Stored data
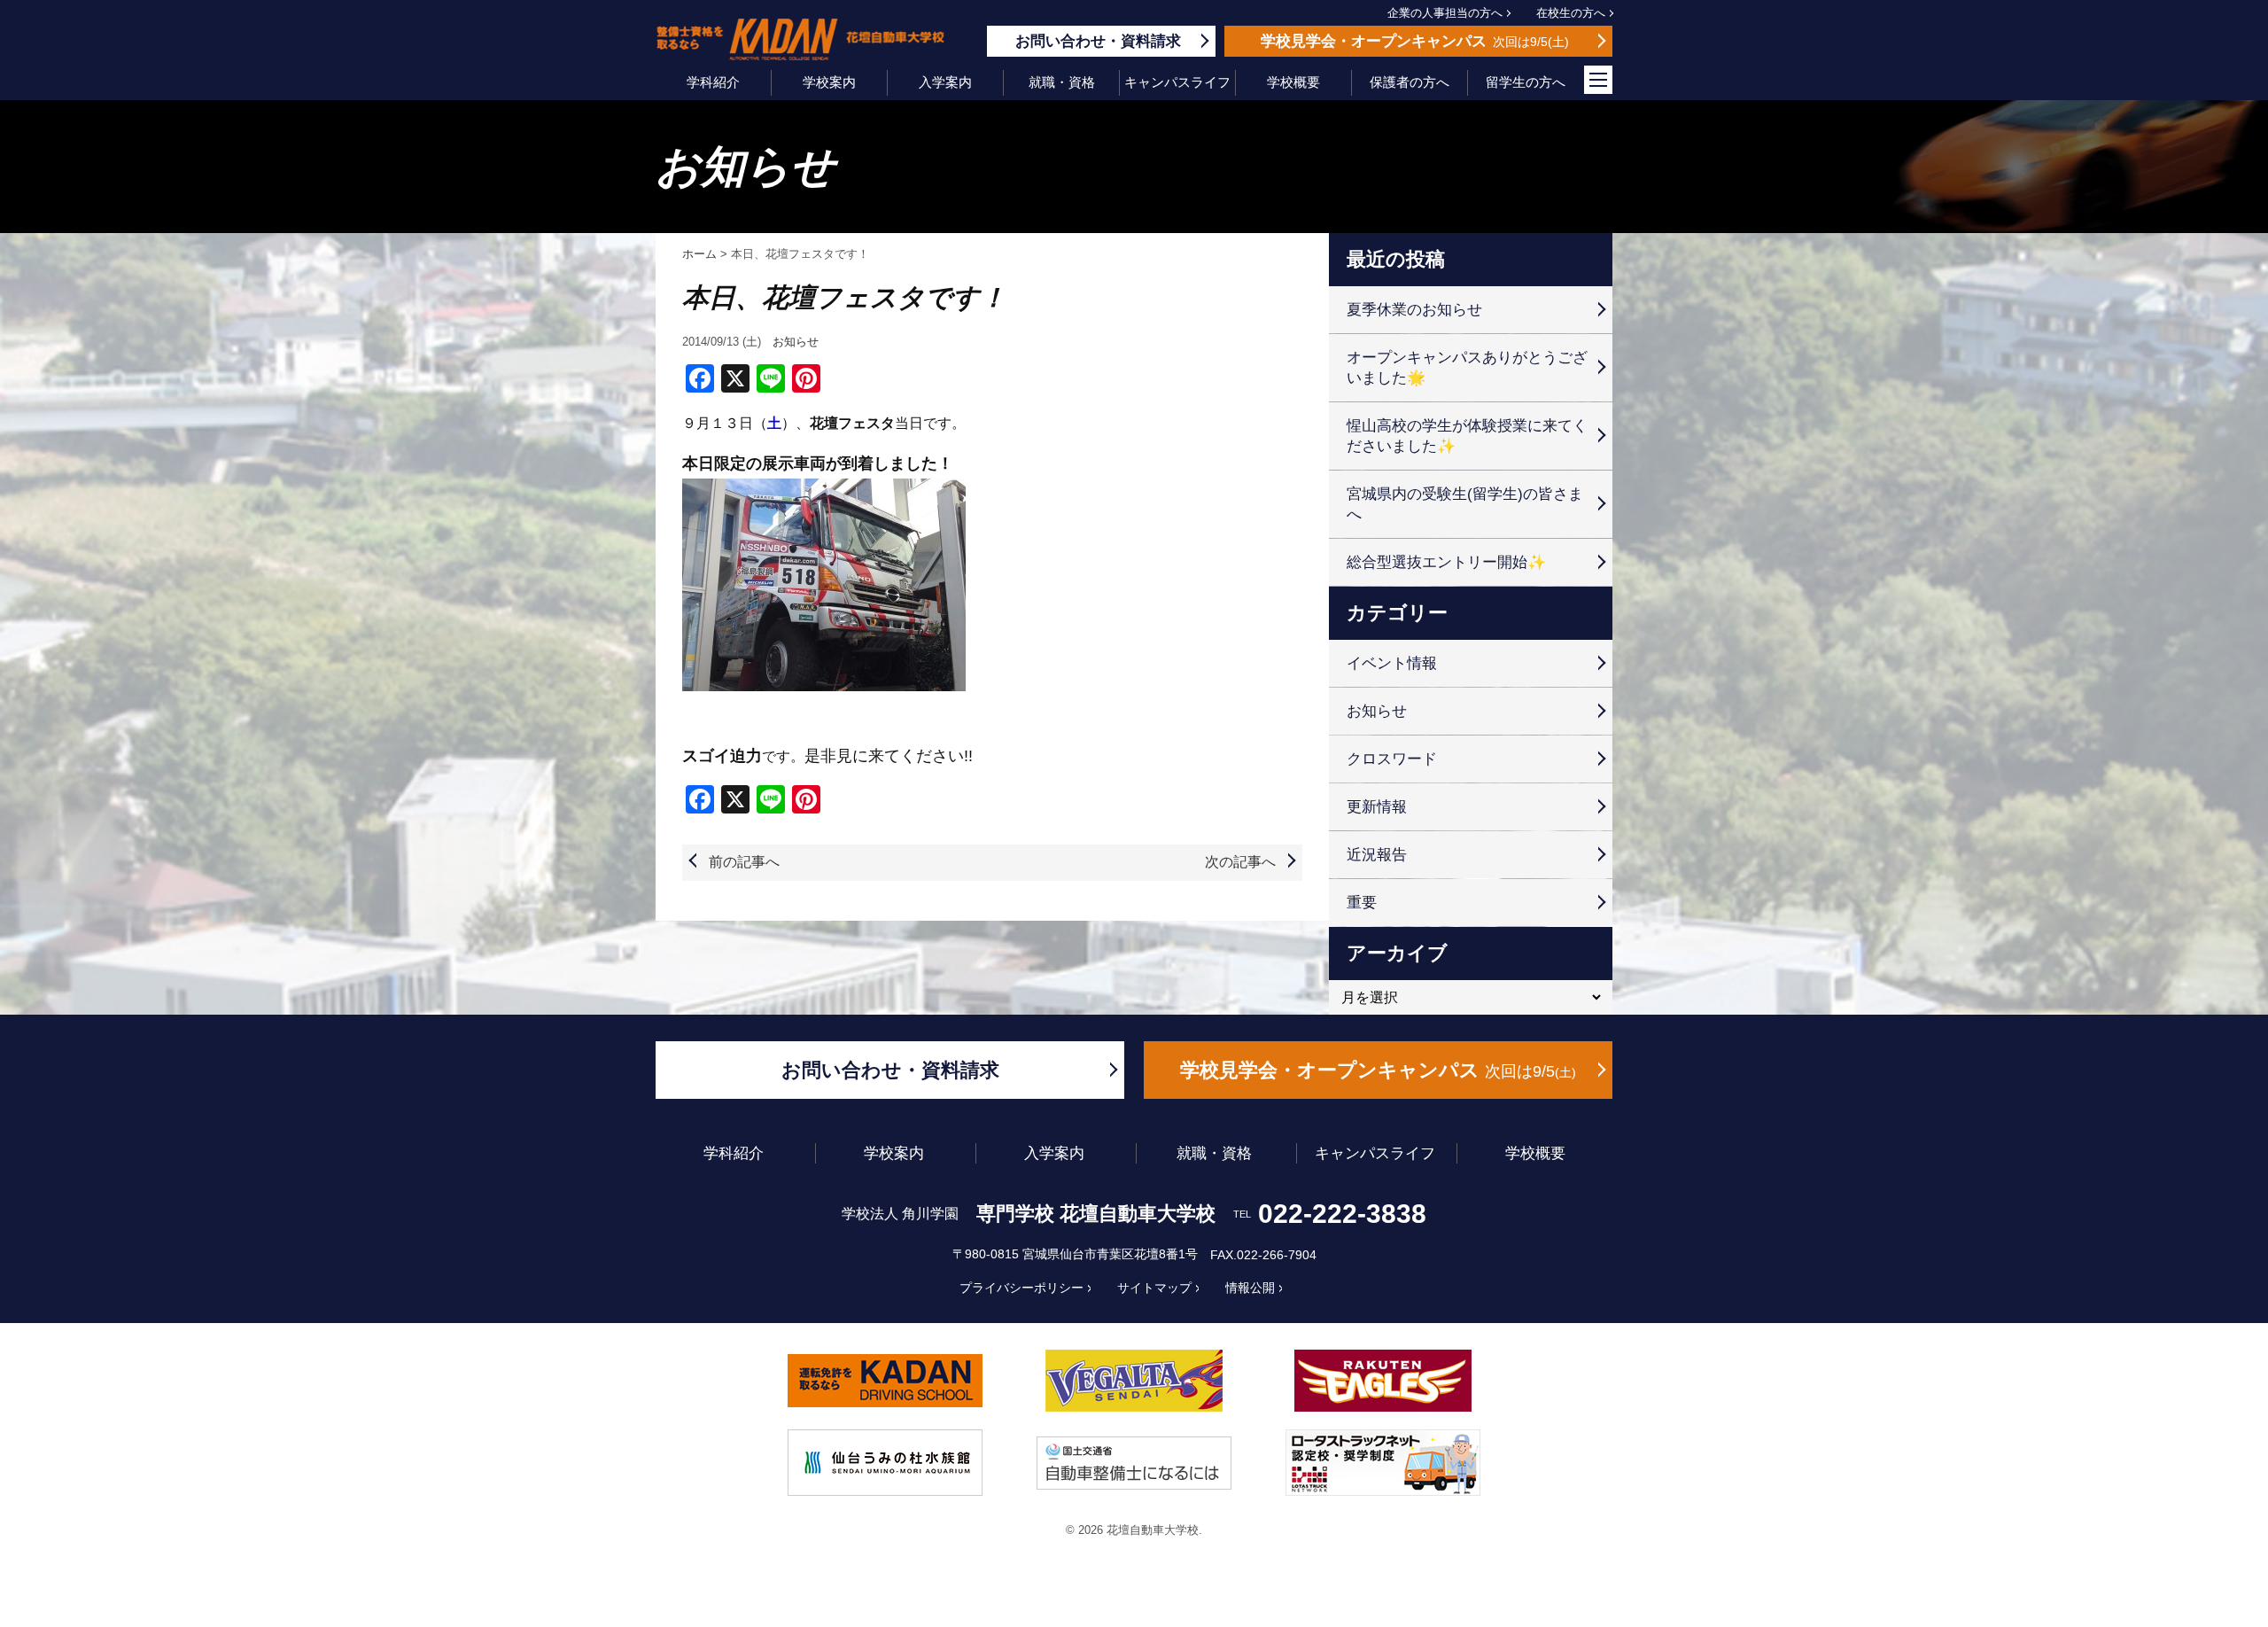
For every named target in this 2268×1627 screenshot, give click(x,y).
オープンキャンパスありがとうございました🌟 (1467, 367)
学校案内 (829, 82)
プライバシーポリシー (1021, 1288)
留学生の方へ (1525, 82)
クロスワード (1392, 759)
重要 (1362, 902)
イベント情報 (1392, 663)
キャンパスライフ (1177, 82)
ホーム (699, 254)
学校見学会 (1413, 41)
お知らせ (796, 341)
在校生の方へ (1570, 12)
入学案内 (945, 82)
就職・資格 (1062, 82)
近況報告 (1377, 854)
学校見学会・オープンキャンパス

**ACTIVITY:** What is needed is an exact copy of the lines from the start of the records through the line containing "お知らせ (796, 341)", with no pictures.

**WORKED SOLUTION:**
For every named target in this 2268×1627 screenshot, give click(x,y).
オープンキャンパスありがとうございました🌟 (1467, 367)
学校案内 (829, 82)
プライバシーポリシー (1021, 1288)
留学生の方へ (1525, 82)
クロスワード (1392, 759)
重要 (1362, 902)
イベント情報 (1392, 663)
キャンパスライフ (1177, 82)
ホーム (699, 254)
学校見学会 (1413, 41)
お知らせ (796, 341)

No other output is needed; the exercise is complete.